## Task goal
The required output is the lines below from the line containing "Консультация эксперта (602, 397)" to the line containing "В производстве Арбитражного", inclusive, retyped exactly. No other lines belong in it.

## Data provided
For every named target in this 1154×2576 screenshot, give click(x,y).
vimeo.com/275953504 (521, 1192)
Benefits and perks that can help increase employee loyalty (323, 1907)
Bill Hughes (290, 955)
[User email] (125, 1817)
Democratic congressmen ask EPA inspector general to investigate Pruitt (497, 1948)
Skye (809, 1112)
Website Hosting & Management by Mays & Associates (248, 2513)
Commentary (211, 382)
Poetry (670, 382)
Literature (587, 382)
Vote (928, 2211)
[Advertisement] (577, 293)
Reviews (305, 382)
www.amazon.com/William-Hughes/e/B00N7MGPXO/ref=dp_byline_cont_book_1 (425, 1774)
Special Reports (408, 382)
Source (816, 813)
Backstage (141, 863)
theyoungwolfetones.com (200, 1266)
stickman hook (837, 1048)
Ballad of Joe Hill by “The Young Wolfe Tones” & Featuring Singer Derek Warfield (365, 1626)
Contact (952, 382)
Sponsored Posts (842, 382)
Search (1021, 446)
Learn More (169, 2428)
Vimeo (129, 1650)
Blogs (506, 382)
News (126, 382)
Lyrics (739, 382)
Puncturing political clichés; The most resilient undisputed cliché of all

* * *

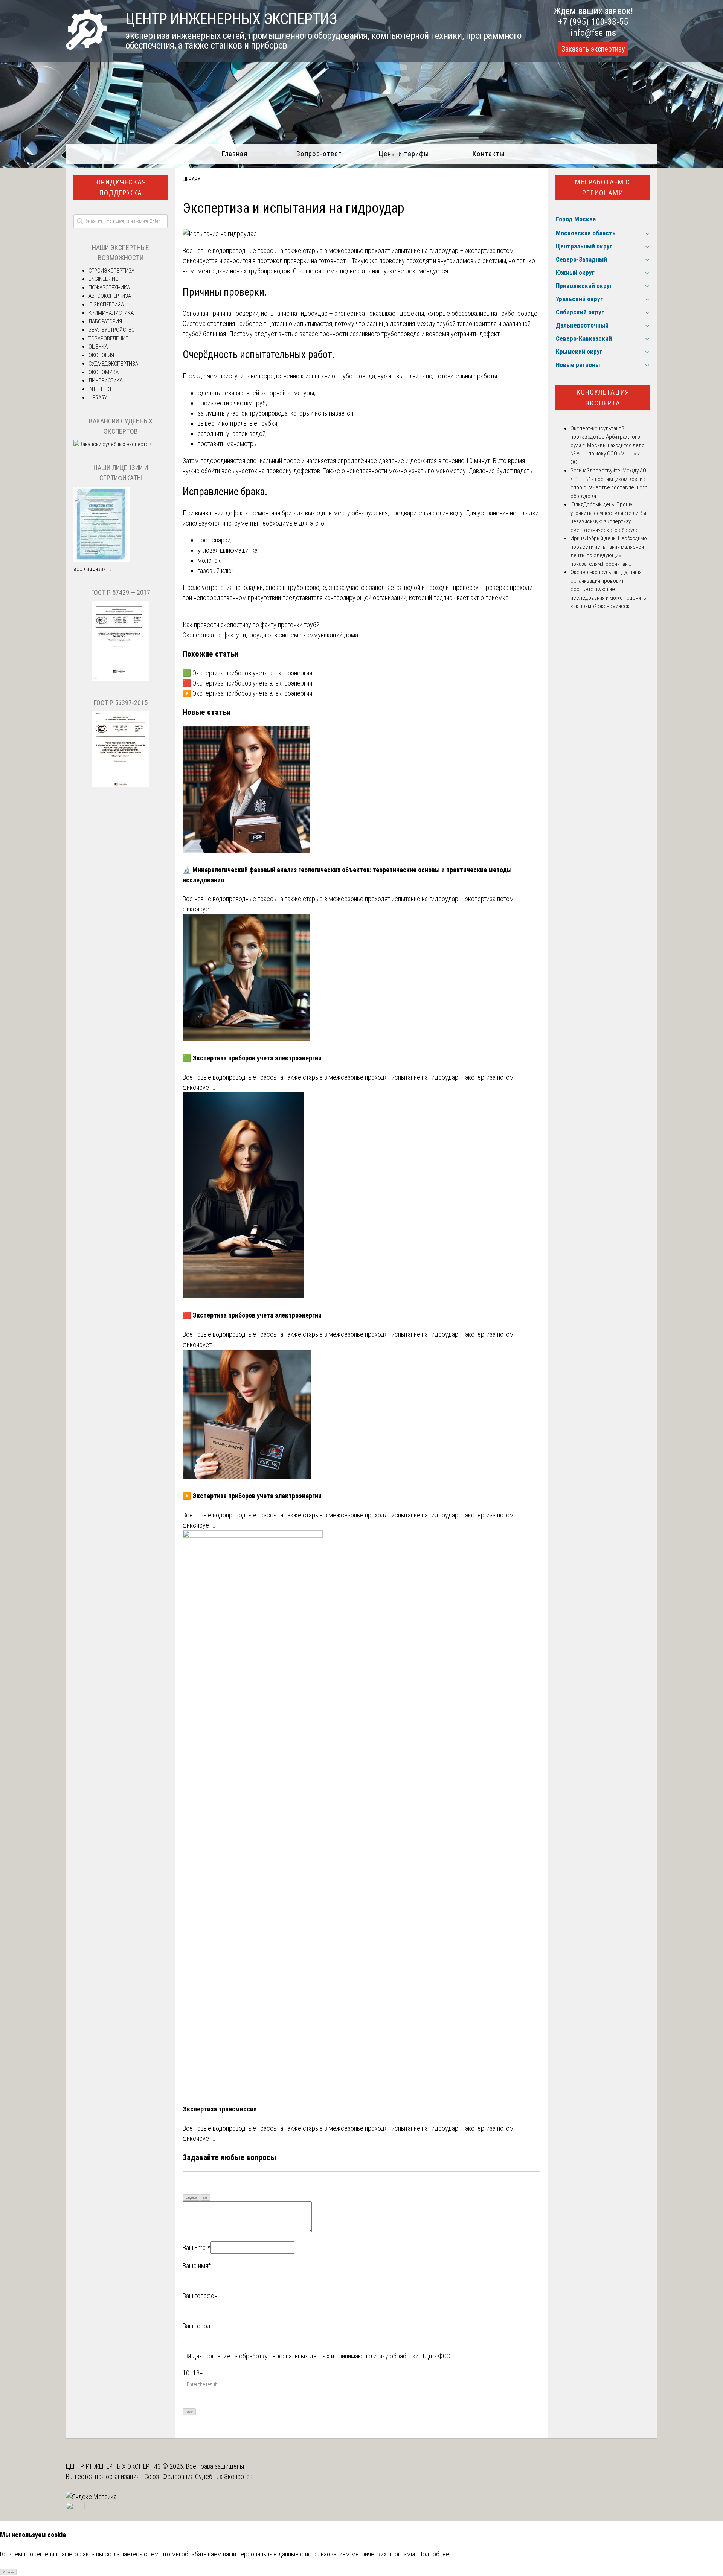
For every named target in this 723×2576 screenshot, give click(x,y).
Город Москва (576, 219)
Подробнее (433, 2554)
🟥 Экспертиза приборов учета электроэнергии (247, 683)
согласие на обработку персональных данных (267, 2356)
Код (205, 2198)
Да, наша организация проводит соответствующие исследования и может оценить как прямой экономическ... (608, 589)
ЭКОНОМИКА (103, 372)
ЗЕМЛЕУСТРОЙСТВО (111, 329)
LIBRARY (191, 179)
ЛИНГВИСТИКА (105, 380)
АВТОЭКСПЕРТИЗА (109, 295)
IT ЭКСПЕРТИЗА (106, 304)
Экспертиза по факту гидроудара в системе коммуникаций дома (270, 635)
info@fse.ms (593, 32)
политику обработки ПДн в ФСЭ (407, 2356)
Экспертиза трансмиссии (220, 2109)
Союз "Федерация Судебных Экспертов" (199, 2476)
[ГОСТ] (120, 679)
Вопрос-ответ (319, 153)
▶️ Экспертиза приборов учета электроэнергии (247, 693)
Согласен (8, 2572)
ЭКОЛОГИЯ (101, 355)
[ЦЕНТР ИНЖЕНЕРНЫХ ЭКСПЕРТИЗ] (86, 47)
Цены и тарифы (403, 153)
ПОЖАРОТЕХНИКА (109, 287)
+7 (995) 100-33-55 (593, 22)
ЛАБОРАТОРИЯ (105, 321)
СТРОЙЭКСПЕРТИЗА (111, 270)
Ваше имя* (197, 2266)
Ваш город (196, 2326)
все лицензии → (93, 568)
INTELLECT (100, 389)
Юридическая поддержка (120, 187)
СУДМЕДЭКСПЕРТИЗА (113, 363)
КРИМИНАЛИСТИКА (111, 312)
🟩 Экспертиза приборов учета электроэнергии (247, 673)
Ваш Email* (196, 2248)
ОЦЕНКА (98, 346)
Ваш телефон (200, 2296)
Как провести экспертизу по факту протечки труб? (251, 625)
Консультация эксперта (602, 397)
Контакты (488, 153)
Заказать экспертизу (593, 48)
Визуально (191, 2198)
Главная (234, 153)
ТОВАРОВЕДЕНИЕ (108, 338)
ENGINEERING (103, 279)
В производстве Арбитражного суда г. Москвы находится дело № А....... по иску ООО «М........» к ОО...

## Result for this exercise
Консультация эксперта (602, 397)
Контакты (488, 153)
Заказать экспертизу (593, 48)
Визуально (191, 2198)
Главная (234, 153)
ТОВАРОВЕДЕНИЕ (108, 338)
ENGINEERING (103, 279)
В производстве Арбитражного суда г. Москвы находится дело № А....... по иску ООО «М........» к ОО...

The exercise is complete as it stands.